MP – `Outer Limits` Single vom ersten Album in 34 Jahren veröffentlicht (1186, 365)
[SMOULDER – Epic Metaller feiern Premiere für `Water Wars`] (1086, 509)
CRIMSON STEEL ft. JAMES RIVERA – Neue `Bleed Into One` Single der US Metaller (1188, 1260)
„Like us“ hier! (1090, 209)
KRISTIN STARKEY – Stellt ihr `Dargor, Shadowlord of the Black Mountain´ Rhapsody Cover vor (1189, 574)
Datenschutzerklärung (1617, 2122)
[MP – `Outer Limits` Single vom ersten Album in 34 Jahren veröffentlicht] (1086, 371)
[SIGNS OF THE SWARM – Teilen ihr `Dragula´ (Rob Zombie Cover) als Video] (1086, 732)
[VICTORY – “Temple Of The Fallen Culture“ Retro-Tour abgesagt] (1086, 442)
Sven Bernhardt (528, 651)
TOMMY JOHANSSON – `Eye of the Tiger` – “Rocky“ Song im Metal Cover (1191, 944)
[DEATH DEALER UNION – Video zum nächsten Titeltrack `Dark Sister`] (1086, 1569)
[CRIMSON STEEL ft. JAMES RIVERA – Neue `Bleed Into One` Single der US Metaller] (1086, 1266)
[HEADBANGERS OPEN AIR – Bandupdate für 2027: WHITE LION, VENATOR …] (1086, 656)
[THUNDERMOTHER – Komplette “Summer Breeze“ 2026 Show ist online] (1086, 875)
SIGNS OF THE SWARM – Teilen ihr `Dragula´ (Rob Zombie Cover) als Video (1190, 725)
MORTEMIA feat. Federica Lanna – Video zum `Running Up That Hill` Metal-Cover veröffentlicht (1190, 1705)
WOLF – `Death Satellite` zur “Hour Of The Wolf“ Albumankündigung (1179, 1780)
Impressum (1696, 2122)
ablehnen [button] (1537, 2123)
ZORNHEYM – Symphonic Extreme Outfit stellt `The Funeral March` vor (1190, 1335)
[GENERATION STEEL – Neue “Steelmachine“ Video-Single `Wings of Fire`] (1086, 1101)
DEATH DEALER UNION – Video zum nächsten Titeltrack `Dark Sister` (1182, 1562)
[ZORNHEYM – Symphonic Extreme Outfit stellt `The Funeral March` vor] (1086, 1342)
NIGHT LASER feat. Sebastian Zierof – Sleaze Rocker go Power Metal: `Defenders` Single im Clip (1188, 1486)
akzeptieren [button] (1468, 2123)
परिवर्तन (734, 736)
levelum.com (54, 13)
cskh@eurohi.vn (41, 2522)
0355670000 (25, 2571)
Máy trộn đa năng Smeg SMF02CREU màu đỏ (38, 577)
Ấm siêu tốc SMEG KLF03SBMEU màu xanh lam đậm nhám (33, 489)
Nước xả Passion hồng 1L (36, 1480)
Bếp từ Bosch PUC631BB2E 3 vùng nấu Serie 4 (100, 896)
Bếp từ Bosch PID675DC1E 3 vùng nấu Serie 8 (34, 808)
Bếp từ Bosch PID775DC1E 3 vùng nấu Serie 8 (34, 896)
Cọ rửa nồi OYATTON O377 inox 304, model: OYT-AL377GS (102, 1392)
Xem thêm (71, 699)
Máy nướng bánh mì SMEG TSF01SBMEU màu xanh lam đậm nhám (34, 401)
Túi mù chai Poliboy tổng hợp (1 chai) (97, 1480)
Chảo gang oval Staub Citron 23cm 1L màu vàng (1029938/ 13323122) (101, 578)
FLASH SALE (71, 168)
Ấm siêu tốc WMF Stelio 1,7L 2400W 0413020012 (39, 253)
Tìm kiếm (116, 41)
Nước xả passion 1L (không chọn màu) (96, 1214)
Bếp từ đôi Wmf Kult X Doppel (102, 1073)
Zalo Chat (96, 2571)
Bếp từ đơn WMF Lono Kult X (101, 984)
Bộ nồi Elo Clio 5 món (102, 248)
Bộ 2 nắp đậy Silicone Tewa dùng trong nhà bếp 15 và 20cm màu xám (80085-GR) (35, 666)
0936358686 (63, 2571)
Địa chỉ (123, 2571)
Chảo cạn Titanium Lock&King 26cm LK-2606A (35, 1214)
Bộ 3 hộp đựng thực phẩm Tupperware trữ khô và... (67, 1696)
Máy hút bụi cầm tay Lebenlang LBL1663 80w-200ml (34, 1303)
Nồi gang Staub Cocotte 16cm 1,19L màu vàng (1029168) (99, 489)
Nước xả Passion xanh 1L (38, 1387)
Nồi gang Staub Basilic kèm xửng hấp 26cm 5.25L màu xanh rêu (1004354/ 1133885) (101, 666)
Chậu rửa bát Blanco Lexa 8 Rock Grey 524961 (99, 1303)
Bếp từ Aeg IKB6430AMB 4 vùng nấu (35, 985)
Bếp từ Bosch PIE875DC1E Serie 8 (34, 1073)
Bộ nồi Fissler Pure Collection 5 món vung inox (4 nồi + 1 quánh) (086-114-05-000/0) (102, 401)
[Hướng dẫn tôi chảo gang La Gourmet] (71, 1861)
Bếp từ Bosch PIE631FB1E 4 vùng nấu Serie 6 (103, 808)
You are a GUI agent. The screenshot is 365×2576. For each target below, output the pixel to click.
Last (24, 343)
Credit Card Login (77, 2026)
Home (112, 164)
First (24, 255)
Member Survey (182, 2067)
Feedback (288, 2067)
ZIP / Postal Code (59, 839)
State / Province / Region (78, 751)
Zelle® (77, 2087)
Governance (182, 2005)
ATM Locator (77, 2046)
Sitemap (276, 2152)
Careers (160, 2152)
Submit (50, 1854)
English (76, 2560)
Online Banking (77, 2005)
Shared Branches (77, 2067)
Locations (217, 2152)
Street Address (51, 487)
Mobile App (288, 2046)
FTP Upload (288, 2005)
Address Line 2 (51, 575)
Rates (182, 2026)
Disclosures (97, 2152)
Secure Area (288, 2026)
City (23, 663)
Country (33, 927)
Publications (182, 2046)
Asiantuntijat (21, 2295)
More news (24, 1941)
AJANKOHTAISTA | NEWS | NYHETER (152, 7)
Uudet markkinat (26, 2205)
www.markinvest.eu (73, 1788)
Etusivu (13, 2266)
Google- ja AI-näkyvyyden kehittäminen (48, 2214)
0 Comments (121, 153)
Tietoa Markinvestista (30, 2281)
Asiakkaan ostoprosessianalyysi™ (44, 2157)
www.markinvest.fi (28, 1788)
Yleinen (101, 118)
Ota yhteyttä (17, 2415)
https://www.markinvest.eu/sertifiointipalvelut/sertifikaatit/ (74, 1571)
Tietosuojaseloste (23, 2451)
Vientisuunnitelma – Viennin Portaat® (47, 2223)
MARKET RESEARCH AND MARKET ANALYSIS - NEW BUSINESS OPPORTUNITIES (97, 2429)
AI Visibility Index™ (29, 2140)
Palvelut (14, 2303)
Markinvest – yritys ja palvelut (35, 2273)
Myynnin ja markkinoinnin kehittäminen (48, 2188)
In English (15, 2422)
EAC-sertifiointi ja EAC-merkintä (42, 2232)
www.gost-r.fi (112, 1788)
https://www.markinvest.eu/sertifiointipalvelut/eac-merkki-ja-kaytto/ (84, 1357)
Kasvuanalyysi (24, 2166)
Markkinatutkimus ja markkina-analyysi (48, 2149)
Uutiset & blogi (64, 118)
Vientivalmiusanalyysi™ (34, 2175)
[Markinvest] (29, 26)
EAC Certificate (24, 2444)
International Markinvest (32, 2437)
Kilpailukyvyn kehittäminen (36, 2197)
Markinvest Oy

+ + + +

◆ DIRECTIONS FOR THIS TASK
Reproduce, word for word and in full, only the lines above that start at the line with "vor (1190, 1335)" and run through the line with "0355670000 (25, 2571)", both ends included.

◆ EXERCISE OUTPUT
ZORNHEYM – Symphonic Extreme Outfit stellt `The Funeral March` vor (1190, 1335)
[GENERATION STEEL – Neue “Steelmachine“ Video-Single `Wings of Fire`] (1086, 1101)
DEATH DEALER UNION – Video zum nächsten Titeltrack `Dark Sister` (1182, 1562)
[ZORNHEYM – Symphonic Extreme Outfit stellt `The Funeral March` vor] (1086, 1342)
NIGHT LASER feat. Sebastian Zierof – Sleaze Rocker go Power Metal: `Defenders` Single im Clip (1188, 1486)
akzeptieren [button] (1468, 2123)
परिवर्तन (734, 736)
levelum.com (54, 13)
cskh@eurohi.vn (41, 2522)
0355670000 (25, 2571)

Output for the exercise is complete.